In the listing below, copy everything from the line containing "How do I perform: Click" down to the line containing "[x=1052, y=85]", replacing "italic" with "italicized" and leaving everything else unchanged.

# INPUT ROWS:
****************************************
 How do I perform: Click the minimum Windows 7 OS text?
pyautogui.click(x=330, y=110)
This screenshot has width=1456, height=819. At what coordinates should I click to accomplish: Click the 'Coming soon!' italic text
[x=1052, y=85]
****************************************
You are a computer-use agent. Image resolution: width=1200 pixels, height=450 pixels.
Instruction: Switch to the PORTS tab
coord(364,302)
****************************************
# ANSWER TO THIS EXERCISE:
 How do I perform: Click the minimum Windows 7 OS text?
pyautogui.click(x=330, y=110)
This screenshot has width=1456, height=819. At what coordinates should I click to accomplish: Click the 'Coming soon!' italicized text
[x=1052, y=85]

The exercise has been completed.